Na rynku można zauważyć wyczekiwanie inwestorów co do rozstrzygnięcia kierunku. Wczoraj odbyło się spotkanie Bernanke z Paulsonem. Szef FED zadeklarował, iż użyje wszystkich możliwych instrumentów w celu ustabilizowania sytuacji na rynku finansowym. Część uczestników odczytała taką zapowiedź jako możliwość obniżenia stóp procentowych na najbliższym posiedzeniu FOMC, które jest zaplanowane na wrzesień. Jest to o tyle prawdopodobne, iż FED zasilił system niewielką ilością gotówki w porównaniu z ECB. Problemem może być natomiast utrzymująca się presja inflacyjna w związku z wzrostem gospodarczym. Obniżki stóp mogłyby stymulować kolejny popyt na tani pieniądz, co w konsekwencji może doprowadzić do jeszcze większych problemów niż obecnie. Bez zmiany podejścia w przyznawaniu kredytów nic się nie zmieni. Taka sytuacja z pewnością będzie miała wcześniej czy później wpływ na kurs waluty amerykańskiej. W dniu dzisiejszym poznamy dane z Eurolandu. Rachunek obrotów bieżących. Prognozuje się wartość (-2) mld EUR, przy poprzedniej wartości (-8,6). Zamówienia przemysłowe szacuje się na 2% m/m i 12,4 r/r. Są to wartości wyższe niż poprzednio. Informacje te nie powinny mieć wpływu na rynek, ponieważ dotyczą one czerwca. Rynek najprawdopodobniej już dawno zdyskontował te wartości w kursie wspólnej waluty. Z USA dziś zostanie tylko opublikowana zmiana zapasów paliw. W związku z tym rynek może w dalszym ciągu pozostawać w wyznaczonej konsolidacji. Dzięki deklaracji B. Bernanke giełdy w USA zyskały na wartości. Indeks S&P500 zamknął się na poziomie 1447,12 pkt tj. 0,11%. Wyjątkiem był tylko Dow Jones, który nieznacznie stracił na wartości.

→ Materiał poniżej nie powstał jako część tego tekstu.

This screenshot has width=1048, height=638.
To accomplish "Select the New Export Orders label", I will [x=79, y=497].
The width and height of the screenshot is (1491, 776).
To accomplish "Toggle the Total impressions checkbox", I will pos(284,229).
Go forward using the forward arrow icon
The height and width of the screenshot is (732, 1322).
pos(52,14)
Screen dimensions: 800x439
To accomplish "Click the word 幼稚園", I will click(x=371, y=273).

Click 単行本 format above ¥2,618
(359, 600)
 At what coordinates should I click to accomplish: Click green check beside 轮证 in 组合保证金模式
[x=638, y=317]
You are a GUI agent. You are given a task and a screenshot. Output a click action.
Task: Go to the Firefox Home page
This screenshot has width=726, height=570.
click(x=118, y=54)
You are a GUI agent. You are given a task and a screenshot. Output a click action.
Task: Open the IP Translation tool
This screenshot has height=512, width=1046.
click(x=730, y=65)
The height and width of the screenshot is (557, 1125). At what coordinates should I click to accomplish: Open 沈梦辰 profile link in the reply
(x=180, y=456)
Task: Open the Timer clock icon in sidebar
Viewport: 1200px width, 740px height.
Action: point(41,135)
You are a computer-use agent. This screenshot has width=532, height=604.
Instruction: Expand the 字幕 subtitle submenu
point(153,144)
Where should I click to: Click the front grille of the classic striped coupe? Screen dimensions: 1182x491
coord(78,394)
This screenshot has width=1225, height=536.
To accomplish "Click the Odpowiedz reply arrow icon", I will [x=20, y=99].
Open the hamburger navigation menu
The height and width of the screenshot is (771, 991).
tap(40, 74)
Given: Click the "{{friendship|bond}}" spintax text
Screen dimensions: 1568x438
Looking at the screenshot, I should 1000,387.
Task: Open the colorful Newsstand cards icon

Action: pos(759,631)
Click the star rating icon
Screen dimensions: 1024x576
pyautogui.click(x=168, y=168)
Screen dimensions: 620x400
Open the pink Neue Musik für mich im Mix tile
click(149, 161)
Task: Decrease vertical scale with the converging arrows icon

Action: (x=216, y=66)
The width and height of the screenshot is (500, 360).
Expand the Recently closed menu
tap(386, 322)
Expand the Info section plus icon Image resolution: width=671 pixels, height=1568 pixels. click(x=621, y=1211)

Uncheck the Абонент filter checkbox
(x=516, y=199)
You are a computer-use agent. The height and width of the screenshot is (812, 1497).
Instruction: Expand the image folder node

Złoto podobnie jak rynek walutowy pozostaje w konsolidacji wyczekując na rozstrzygnięcia. Poziomami ograniczającymi zmienność na rynku tego metalu są 654 usd/oz i 658. Zachowanie tego metalu potwierdza konsolidację na rynku walut.
O godzinie 08.45 zgodnie z notowaniami na rynku międzybankowym za jedno euro trzeba było zapłacić 1,3475 dolara.
Sytuacja techniczna eurodolara: po wczorajszej nieudanej próbie wyjścia z konsolidacji górą w dalszym ciągu pozostajemy w horyzontalnym paśmie zmian. Dolne ograniczenie widocznej od trzech sesji konsolidacji wyznaczyć można na rejon 1,3450 - 1,3460, górna bariera natomiast to notowania zaczynające się już od 1,3515. Zmiany na wskaźnikach intraday wygenerowane podczas godzinach handlu nocnego dają podstawy by sądzić, że i dzisiaj niewiele się zmieni. Z punktu widzenia analizy rynku tej pary stricte pod kątem wskaźników powiedzieć można, że czas powoli staje się sprzymierzeńcem niedźwiedzi. Nadal jednak możemy mówić o sygnalnej, tym razem w rejonie 1,3440 powyżej której dominować powinni zwolennicy słabszego dolara. Trwałe złamanie 1,3440 w dół dość szybko doprowadziłoby do powrotu notowań w rejon bazy: 1,3400 - 1,3355.